We report dielectric and magnetoelectric studies of single-crystalline \ce{CeMgAl11O19}, a Kramers triangular magnet embedded in a polarizable hexaaluminate lattice. In zero magnetic field, the permittivity $\varepsilon'(T)$ follows the Barrett law of a quantum paraelectric down to 25 K, below which a broad minimum develops near 3 K without evidence of static ferroelectric or magnetic order. Application of magnetic fields up to \SI{9}{\tesla} shifts this minimum to higher temperatures and broadens it, evidencing a tunable magnetoelectric response.The magnetoelectric coupling was characterized using results from magnetization measurements.
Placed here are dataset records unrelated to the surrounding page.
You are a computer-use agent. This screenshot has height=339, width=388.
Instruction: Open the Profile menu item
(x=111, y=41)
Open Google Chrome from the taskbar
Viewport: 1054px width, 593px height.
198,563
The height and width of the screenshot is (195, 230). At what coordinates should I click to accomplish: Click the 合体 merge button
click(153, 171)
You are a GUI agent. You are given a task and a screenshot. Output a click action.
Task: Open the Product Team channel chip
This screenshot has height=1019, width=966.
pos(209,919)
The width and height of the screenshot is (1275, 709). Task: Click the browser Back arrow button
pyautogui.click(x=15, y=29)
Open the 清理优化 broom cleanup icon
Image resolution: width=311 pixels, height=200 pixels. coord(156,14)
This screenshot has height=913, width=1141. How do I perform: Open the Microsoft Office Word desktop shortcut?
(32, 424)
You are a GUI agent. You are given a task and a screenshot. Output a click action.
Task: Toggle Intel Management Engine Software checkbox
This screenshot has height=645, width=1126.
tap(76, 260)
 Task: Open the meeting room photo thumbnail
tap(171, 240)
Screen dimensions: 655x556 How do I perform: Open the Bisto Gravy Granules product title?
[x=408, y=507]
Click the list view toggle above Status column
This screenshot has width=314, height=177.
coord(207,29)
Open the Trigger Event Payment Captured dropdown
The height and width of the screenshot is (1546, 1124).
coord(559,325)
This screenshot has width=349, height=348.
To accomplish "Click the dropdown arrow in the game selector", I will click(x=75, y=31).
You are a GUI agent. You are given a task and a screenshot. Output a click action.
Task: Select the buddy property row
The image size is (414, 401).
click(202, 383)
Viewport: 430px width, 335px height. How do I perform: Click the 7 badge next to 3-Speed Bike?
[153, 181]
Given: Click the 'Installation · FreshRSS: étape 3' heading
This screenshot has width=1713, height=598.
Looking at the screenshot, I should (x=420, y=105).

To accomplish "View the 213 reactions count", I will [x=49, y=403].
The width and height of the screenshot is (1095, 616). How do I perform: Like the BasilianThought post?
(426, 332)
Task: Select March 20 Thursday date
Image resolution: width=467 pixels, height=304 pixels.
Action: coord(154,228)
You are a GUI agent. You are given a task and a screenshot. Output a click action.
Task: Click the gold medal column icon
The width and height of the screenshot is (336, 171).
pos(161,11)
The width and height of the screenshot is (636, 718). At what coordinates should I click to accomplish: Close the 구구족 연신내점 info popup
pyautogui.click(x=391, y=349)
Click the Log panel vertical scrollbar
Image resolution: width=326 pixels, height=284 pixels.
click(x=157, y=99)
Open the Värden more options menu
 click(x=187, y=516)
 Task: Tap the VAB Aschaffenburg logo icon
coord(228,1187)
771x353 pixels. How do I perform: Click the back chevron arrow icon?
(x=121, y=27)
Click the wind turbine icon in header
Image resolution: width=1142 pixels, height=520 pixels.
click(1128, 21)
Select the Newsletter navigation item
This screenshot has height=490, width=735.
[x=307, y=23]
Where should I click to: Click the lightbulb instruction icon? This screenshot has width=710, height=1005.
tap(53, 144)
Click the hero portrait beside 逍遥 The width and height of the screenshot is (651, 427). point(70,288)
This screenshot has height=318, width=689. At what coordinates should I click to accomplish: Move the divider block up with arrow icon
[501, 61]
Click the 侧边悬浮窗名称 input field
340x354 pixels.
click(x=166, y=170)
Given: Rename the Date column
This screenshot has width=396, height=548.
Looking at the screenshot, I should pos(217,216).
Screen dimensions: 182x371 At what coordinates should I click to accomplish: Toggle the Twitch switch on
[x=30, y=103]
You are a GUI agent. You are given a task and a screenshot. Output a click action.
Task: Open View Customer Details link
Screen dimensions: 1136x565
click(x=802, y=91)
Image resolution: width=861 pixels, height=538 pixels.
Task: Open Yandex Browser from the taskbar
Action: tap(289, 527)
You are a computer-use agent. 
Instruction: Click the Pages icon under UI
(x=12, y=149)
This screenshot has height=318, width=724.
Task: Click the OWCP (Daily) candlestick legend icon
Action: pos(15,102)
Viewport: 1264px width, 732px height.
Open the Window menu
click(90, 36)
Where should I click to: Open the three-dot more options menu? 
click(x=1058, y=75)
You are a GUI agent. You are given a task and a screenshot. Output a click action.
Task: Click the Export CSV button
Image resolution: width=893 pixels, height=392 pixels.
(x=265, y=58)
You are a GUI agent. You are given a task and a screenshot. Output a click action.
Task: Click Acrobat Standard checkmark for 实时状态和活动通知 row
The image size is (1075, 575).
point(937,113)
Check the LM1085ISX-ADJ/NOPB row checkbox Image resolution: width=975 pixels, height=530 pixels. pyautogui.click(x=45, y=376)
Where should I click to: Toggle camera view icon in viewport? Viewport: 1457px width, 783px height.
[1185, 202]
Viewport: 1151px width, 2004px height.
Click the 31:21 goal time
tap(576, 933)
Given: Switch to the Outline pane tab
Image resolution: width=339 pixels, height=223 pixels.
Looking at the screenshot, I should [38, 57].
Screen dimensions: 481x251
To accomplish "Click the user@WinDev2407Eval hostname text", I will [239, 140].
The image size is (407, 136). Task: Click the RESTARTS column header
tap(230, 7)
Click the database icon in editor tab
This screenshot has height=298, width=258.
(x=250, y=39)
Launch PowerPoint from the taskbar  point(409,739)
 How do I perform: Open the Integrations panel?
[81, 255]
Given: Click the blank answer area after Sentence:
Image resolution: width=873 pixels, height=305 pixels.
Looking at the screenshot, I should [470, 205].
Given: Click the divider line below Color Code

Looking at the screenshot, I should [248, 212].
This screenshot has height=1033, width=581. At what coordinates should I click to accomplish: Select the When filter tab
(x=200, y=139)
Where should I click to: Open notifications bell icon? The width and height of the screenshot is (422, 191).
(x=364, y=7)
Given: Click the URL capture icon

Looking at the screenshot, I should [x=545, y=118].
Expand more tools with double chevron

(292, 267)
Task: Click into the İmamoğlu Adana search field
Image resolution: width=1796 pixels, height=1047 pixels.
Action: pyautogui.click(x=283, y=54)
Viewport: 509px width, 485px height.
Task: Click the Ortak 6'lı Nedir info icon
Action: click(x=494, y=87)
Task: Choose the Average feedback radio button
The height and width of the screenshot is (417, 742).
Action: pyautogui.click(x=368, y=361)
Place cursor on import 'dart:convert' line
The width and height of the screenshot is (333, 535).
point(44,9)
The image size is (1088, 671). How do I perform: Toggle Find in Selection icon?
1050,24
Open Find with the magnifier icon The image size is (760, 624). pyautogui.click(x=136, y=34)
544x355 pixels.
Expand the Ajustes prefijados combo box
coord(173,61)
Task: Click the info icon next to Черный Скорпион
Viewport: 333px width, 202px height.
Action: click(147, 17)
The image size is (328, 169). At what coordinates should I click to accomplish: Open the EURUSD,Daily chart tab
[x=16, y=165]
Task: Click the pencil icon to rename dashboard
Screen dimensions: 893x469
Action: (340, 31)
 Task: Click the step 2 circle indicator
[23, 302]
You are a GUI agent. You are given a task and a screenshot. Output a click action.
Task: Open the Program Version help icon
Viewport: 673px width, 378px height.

The anomaly temperature $T^*$, extracted from the local minimum of $\varepsilon'(T)$, exhibits a linear dependence on the squared magnetization $M^2$, consistent with the biquadratic magnetoelectric coupling allowed in centrosymmetric systems. This magnetoelectric effect, mediated by spin-orbit-entangled Kramers doublets interacting with a frustrated antipolar liquid, establishes \ce{CeMgAl11O19} as a prototype for exploring quantum magnetoelectricity in frustrated systems.